And failing again, despite the best efforts of two expert local guides. The long list of endemic and migratory birds that we did see in these forests was impressive, I should add: It included the colorful Hispaniolan Trogon, the lovely Le Selle Thrush, and an unexpected Western Chat-Tanager. But we neither saw nor heard a Cua. Damn.

After a few days of this, I started driving northward through the mountains in the middle of this island, accompanied by Jorge Borca, Executive Director of SOH. Our destination was the town of Rio Limpio and the protected forests that surround it—forests widely thought to be the best place to go looking for Bay-breasted Cuckoo. Getting there meant driving for 12 hours on the nasty road that forms the border between Haiti (out the driver's-side window) and the DR (out the passenger side). Before we were done we had passed through areas so thoroughly logged that it looked like the mountains had been shaved.

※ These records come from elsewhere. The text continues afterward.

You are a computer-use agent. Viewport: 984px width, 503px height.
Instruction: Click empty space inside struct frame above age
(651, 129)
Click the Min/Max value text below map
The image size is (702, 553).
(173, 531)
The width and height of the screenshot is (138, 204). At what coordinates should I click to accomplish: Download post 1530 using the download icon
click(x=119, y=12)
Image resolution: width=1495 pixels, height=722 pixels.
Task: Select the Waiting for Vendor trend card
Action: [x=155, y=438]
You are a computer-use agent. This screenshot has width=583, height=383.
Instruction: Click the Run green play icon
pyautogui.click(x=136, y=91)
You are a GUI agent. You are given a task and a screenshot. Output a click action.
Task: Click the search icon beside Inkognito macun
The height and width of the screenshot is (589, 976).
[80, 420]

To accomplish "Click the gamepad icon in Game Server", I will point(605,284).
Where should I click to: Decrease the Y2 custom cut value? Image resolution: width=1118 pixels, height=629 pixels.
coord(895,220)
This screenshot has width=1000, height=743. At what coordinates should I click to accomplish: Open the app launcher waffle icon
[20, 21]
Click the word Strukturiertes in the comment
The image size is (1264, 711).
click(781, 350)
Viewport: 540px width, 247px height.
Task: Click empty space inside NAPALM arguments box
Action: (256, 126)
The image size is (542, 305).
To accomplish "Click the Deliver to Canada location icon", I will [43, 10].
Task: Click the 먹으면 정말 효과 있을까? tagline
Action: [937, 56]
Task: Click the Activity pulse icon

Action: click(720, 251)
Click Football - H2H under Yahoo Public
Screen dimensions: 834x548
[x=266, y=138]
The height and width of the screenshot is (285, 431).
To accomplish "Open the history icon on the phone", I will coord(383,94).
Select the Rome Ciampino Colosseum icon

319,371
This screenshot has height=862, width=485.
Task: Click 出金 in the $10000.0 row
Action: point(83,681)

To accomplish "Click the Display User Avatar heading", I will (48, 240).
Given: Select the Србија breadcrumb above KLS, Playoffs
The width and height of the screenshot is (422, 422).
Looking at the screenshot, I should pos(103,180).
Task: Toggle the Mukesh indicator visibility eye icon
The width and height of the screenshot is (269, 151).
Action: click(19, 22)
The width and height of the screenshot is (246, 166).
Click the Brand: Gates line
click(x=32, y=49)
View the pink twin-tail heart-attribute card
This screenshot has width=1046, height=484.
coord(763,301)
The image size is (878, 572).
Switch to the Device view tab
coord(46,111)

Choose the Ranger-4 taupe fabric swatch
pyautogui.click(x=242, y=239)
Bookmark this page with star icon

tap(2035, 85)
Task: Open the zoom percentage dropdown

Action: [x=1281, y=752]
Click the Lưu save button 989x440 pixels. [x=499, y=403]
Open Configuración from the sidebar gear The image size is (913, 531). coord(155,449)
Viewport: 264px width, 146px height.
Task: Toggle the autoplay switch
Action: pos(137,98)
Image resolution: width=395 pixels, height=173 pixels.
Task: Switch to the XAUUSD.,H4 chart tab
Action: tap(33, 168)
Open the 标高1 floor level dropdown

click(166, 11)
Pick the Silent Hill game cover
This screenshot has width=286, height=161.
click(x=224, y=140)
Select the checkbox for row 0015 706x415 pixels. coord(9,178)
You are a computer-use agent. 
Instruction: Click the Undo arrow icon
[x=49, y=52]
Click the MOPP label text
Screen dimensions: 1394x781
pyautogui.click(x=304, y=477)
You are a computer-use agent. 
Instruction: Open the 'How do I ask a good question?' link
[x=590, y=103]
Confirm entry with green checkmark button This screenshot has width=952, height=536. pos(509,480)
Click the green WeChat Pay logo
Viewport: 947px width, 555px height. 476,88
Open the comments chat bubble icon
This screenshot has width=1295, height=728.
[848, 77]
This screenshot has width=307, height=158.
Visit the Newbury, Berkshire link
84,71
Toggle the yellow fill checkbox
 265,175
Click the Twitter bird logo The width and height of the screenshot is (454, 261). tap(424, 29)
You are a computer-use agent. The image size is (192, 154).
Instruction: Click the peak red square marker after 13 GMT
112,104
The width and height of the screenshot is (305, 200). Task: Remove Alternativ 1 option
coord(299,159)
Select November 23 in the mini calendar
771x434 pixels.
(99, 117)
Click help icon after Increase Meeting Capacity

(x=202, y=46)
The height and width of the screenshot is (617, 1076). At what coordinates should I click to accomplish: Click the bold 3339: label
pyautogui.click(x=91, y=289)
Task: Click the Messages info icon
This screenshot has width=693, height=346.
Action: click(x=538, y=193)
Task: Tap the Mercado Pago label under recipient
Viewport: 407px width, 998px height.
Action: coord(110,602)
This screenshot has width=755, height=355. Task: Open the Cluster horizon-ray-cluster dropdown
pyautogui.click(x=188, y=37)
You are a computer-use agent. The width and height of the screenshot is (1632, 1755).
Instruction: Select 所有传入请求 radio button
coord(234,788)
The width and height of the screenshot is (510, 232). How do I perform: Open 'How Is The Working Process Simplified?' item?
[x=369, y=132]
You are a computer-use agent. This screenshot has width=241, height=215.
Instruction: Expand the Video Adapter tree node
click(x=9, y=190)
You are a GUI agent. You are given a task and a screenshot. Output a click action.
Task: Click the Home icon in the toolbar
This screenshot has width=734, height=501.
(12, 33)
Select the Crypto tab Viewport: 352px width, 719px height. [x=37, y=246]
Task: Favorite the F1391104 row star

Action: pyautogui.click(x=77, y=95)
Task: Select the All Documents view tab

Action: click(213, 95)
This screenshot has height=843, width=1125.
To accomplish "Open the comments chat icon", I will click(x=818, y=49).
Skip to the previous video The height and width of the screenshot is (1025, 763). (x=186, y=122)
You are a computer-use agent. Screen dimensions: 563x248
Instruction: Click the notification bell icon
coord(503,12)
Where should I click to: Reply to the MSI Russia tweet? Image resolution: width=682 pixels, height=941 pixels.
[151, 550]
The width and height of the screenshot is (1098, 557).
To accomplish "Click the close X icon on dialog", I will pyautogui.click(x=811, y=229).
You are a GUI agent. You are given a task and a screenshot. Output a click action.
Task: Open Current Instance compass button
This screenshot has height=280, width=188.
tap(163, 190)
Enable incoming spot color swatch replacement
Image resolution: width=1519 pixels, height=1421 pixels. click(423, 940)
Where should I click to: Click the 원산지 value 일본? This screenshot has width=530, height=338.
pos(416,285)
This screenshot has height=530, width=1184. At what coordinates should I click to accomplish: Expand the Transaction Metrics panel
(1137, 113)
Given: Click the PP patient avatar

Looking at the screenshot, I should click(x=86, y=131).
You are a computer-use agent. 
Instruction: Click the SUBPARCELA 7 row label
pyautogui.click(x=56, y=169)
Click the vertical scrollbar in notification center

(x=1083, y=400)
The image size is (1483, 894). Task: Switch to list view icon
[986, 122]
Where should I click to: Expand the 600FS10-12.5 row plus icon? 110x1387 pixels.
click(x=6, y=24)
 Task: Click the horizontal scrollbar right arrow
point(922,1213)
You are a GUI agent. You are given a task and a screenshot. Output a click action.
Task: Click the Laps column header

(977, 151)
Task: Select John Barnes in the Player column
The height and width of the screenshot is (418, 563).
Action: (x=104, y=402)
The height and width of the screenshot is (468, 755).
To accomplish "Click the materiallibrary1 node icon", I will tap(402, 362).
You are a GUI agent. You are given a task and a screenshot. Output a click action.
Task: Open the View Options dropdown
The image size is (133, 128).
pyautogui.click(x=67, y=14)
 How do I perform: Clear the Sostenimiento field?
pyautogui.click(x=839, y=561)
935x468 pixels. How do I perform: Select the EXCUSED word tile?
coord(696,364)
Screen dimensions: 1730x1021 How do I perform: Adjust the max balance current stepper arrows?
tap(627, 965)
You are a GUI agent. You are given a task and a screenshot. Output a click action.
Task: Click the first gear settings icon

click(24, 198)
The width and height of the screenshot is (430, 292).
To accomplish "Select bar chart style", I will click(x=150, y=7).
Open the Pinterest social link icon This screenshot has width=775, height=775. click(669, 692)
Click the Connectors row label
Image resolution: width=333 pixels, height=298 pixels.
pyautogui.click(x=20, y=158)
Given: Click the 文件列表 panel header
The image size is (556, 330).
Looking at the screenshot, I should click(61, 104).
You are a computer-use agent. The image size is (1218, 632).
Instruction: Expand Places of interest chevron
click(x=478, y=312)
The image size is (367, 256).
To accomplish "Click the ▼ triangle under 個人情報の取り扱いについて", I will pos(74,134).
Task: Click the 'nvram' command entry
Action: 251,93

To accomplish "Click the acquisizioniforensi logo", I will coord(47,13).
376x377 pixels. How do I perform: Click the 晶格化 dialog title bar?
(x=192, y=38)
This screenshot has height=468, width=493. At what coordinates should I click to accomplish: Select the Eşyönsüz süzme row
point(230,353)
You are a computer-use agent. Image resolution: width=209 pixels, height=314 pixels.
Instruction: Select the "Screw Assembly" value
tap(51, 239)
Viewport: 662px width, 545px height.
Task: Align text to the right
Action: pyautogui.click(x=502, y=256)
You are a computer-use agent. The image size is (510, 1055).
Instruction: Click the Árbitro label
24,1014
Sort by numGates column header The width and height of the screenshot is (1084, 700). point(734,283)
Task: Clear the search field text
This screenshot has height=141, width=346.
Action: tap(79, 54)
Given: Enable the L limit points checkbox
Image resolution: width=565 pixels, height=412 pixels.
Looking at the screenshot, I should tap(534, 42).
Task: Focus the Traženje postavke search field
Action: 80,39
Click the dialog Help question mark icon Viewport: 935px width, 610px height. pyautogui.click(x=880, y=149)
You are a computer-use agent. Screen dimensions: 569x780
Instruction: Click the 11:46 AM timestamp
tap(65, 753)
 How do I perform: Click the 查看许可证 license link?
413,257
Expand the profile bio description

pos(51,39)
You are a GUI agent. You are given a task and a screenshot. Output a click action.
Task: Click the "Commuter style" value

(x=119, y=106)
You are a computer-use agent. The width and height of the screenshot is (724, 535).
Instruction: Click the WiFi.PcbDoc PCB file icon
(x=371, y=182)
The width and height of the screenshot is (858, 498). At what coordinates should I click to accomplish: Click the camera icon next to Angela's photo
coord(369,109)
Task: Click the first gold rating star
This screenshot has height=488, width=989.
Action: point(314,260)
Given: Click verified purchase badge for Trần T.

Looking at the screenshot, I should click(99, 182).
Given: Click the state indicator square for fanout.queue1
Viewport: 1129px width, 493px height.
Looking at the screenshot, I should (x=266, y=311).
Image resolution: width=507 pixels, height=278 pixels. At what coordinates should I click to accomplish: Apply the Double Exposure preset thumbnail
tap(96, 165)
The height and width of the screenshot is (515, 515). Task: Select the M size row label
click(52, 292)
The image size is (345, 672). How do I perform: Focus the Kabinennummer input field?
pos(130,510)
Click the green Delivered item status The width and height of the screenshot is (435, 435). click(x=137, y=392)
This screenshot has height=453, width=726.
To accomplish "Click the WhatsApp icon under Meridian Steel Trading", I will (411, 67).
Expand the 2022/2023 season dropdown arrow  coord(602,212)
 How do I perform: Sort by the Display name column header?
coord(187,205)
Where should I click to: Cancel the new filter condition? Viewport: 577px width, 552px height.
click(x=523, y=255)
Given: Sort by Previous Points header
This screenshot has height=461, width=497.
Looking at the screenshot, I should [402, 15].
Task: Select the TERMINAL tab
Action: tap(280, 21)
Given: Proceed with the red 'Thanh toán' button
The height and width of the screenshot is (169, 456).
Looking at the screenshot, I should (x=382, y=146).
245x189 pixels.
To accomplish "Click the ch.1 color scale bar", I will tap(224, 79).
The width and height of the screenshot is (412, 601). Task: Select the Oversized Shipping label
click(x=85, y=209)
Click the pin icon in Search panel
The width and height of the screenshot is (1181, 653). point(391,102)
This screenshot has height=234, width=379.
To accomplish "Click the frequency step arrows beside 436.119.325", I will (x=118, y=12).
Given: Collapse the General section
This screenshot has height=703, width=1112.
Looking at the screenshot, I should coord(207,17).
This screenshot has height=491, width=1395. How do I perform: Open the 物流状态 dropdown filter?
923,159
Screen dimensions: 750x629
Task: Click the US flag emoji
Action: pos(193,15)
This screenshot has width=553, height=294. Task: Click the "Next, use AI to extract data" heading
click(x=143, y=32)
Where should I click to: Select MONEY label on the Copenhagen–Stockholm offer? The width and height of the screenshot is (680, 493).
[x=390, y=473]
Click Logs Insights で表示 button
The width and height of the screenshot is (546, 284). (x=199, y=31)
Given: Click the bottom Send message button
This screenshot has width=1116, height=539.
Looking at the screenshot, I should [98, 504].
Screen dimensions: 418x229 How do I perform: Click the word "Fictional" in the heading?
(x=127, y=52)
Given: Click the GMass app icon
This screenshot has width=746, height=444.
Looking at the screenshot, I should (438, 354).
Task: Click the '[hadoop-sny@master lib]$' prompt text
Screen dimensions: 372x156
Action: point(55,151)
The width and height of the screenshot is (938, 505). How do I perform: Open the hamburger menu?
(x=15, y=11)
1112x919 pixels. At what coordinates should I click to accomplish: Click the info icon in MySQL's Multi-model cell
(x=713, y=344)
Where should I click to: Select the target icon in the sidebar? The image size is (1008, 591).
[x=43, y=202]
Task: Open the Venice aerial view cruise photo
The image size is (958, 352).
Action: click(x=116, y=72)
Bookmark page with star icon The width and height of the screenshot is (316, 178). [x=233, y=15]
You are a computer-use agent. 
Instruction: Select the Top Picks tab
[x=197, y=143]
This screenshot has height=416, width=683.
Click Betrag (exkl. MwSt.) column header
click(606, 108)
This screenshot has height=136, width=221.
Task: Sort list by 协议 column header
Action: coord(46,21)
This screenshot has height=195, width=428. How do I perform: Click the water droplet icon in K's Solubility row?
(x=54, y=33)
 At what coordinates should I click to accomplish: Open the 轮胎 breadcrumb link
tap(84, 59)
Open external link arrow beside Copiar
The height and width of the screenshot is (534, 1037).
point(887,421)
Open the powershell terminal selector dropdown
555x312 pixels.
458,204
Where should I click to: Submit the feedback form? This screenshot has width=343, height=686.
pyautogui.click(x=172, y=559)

Finally, that evening, we reached Rio Limpio and checked into the Centro Ecoturistico de Nalga de Maco, one of two establishments used by visiting tourists. Early the next morning, I went looking for Cua in some woodlands near the oddly named Nalga Del Maco (“Butt of the Frog”) National Park. As usual, I brought along my copy of Birds of the Dominican Republic and Haiti (Latta, Rimmer, et al). As usual, the search began with no check mark or date next to the entry on Bay-breasted Cuckoo.

View of Nalga de Maco (“Butt of the Frog”) National Park, outside the town of Rio Limpio in the Dominican Republic. These mountains are one of the best remaining places to find a Cua. Photo by Andrew Rothman, ABC

View of Nalga de Maco (“Butt of the Frog”) National Park, outside the town of Rio Limpio in the Dominican Republic. These mountains are one of the best remaining places to find a Cua. Photo by Andrew Rothman, ABC

Success—Times Six

I had two days left to find a Bay-breasted Cuckoo—my personal “ghost bird”—and at first it felt like the entire species had decided to toy with me. At one point, for the second time, I chased the sound of a retreating Cua through the woods without seeing the bird itself.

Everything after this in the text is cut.